> **Текст для чтения**:
------------------------------------------------

Бывал у Эренбургов и удивительный человек, дрессировщик Владимир Дуров. Они вместе придумали номер с зайцами, озаглавленный «Зайцы всех стран, соединяйтесь!». Цирковая секция Наркомпроса находилась рядом с театральным отделом, и Дуров часто заходил, точнее, заезжал за Эренбургом на санках, которые вез верблюд (трамваи в Москве не ходили). Этот верблюд был увековечен в московском анекдоте тех времен: «Двое пьяниц стоят в коридоре здания на Лубянке, видят, как из дверей кабинета выходит верблюд, и возмущаются: „Видал, что большевики сделали с этой лошадью?“»

Тогдашний быт чем-то напоминал цирковую эксцентрику. Когда Эренбурги и Мандельштам уезжали из Крыма, у них была только легкая одежда. Между тем, по словам Эренбурга, «Москва зимой не Бразилия…» Мандельштаму в Петрограде удалось «выбить» свитер у Максима Горького, ответственного за снабжение писателей. Однако насчет брюк договориться не получилось. «И без них обойдется», — был вердикт Горького. У Эренбурга было только пальто, купленное еще в Париже и превратившееся в «дырявый капот», и совершенно расползшиеся брюки. Ему снова пришел на помощь Бухарин. С первого взгляда оценив масштабы катастрофы, он снабдил Илью письмом к «лорд-мэру» Москвы Льву Каменеву, еще одному «старому парижскому знакомому». Каменев, более щедрый, чем Горький, подписал приказ, открывавший необозримые возможности: «Одеть т. Эренбурга».

------------------------------------------------

> **Исходные данные**:
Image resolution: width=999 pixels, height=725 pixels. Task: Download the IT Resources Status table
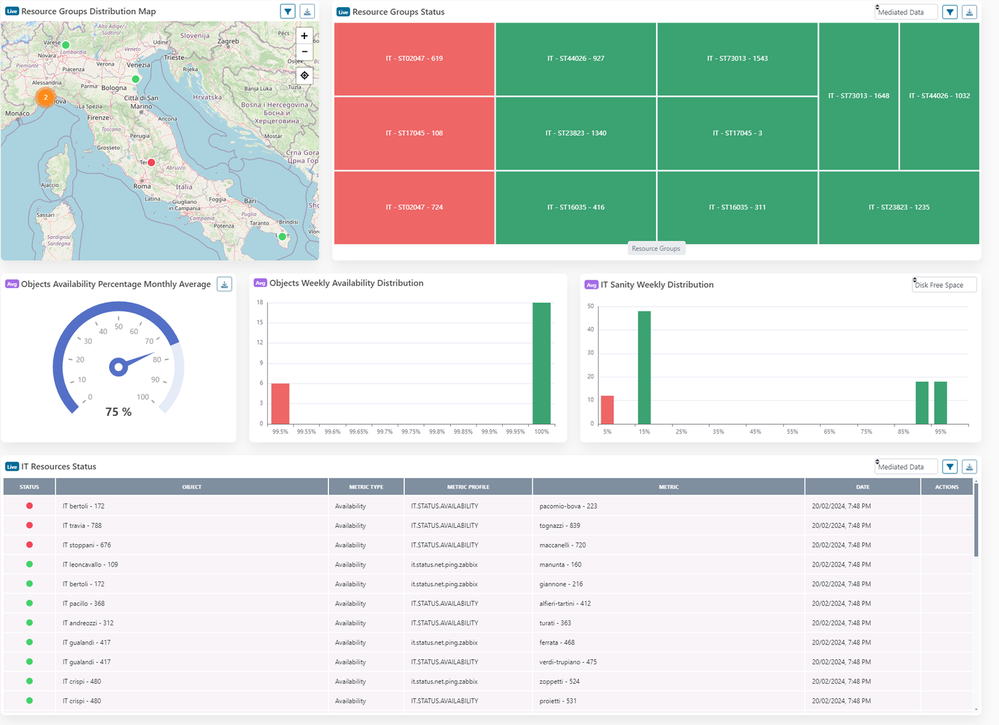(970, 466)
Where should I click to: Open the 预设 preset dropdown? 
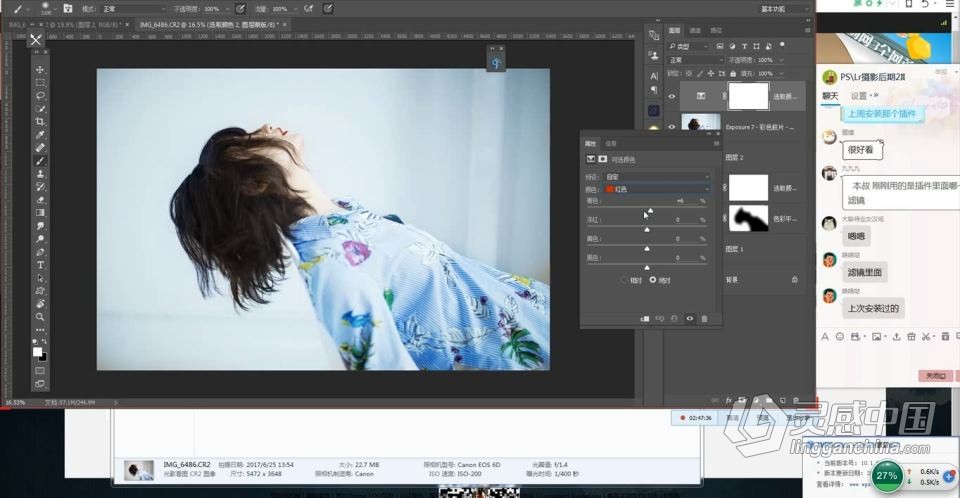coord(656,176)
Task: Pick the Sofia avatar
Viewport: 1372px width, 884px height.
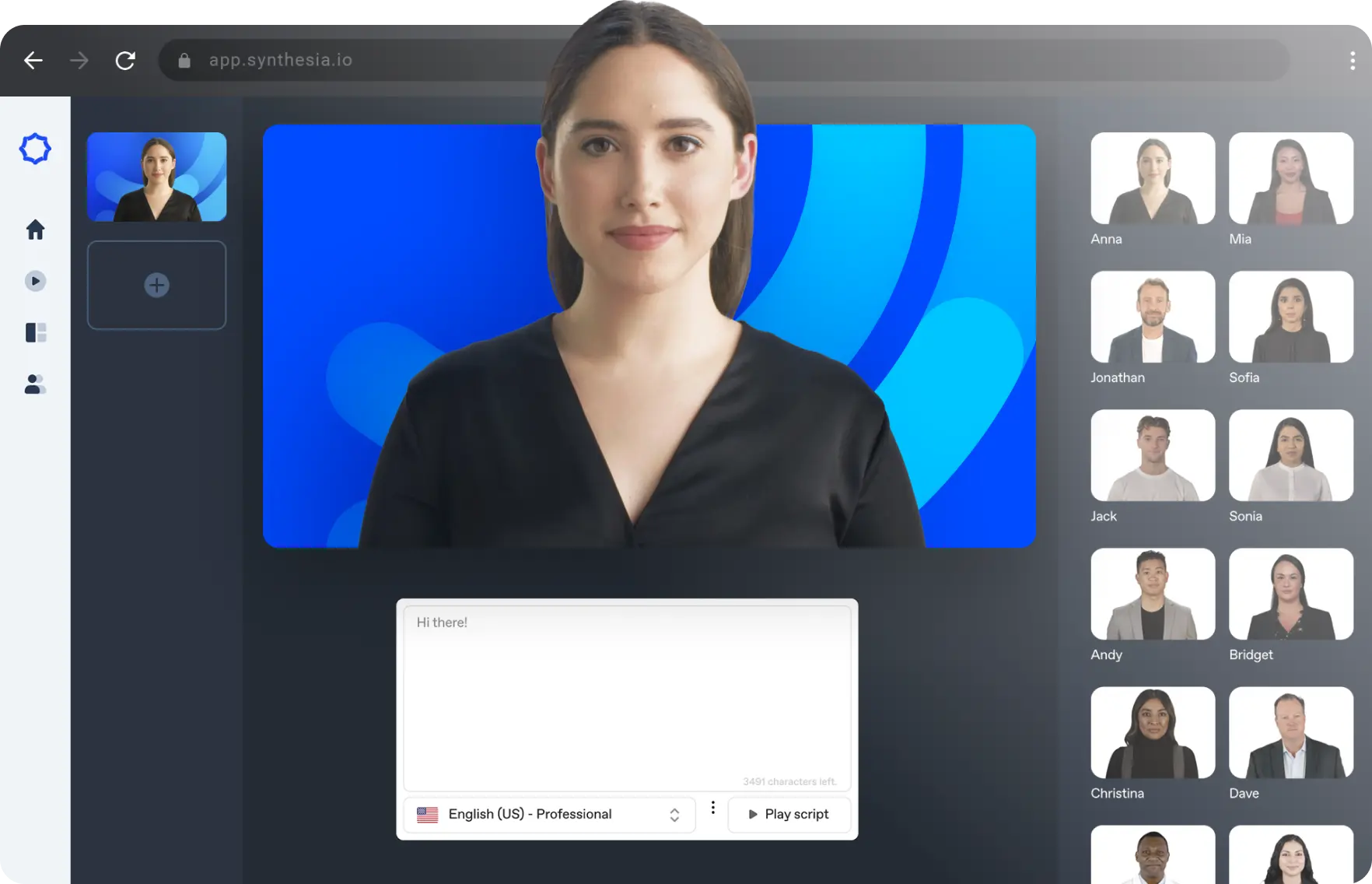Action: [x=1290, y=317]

------------------------------------------------

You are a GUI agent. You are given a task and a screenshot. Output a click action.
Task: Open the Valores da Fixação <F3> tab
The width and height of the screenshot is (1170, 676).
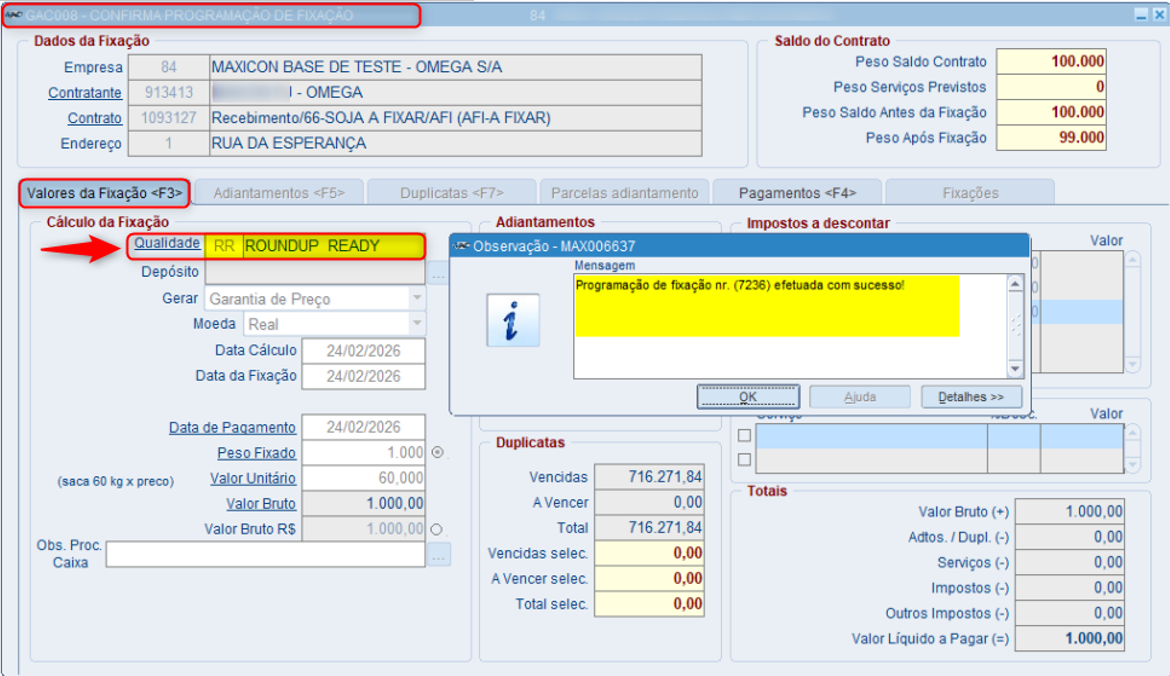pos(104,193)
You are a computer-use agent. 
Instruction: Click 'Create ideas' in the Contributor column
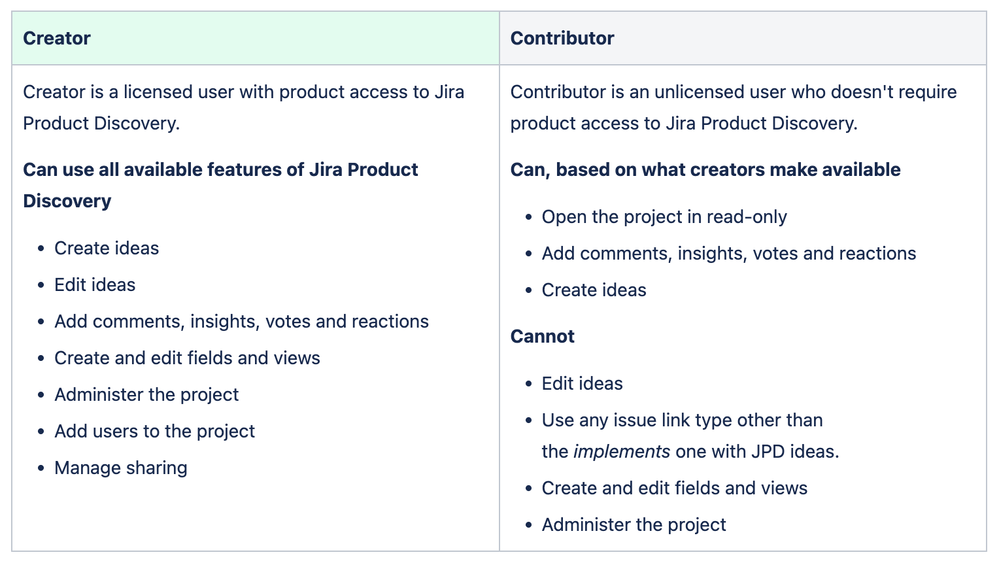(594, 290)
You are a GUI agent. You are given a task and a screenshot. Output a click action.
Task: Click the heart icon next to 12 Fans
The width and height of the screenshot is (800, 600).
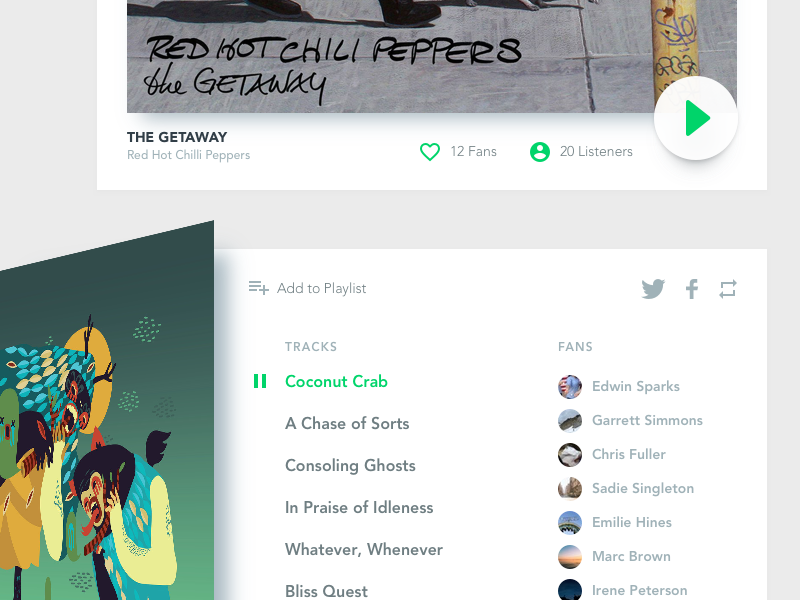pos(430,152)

------------------------------------------------

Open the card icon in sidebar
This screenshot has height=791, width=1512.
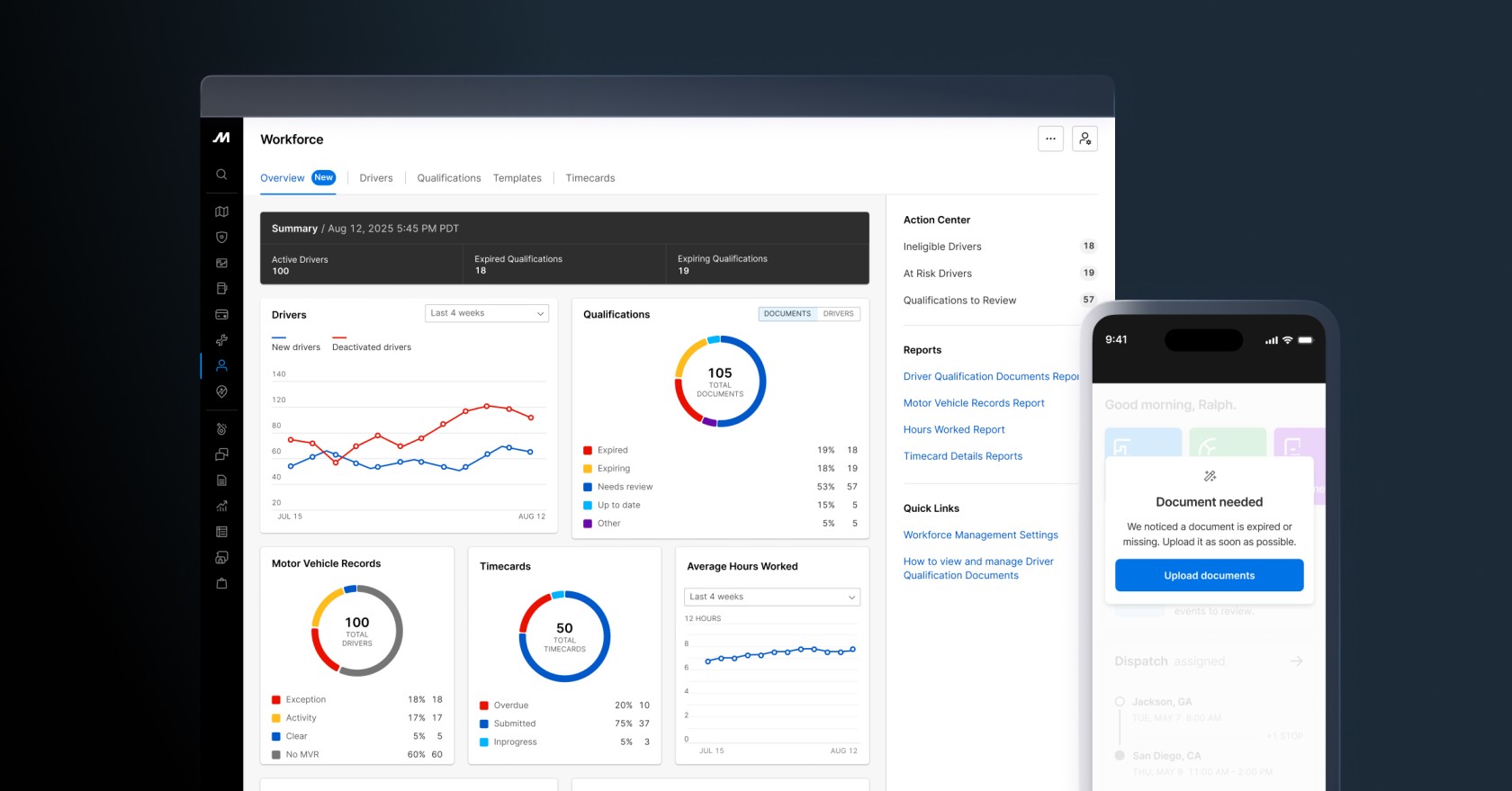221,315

------------------------------------------------

> **Ваши задания**:
**a)** Какой приказ подписал Каменев, согласно тексту об Эренбурге и Дурове?
**b)** Продолжите текст об Эренбурге и московском быте тех лет, начав сразу после его последней фразы.

> **Ответы по заданиям**:
**a)** «Одеть т. Эренбурга».

**b)**
Но ни эти нечаянные радости, ни победы, одержанные в борьбе за существование, не смогли смягчить враждебности Эренбурга к «новой действительности». Он наконец понял глубокий смысл «безумия нашего времени», то есть отказался от бессмысленного сопротивления и научился скрывать свое несогласие. Но мысль о Париже становилась все более и более навязчивой: ему надоело бороться за пару брюк, ждать следующего ареста. Раньше мысль об эмиграции была невыносимой. Он помнил, как билось его сердце, когда он покидал Францию на пароходе, с каким презрением в Крыму слушал разговоры белогвардейцев о победах англичан. И в Киеве, и в Крыму у него были возможности бежать за границу, но он ими не воспользовался. Сейчас покинуть Россию легальным путем оказалось практически невозможно. Отказали даже тяжело больному Блоку, который пытался выехать на лечение в Финляндию (Блок умрет тем же летом 1921 года в возрасте сорока лет). Однако у Эренбурга был в запасе более убедительный аргумент: он хотел написать книгу о послевоенной Европе. Он рассказал о своем проекте Бухарину, который загорелся этой идеей: «Посмотрите, что там теперь делается, а потом опишите, только позлее»[136].

Оставалась последняя формальность: беседа с начальником Особого отдела Чека Вячеславом Менжинским. Это был культурный человек с прекрасными манерами, бывший литератор, который любил поговорить о литературе и искусстве. Менжинский расспросил Эренбурга о его творческих планах и, судя по всему, одобрил их, так как распорядился выдать паспорта и ему, и Любови Михайловне.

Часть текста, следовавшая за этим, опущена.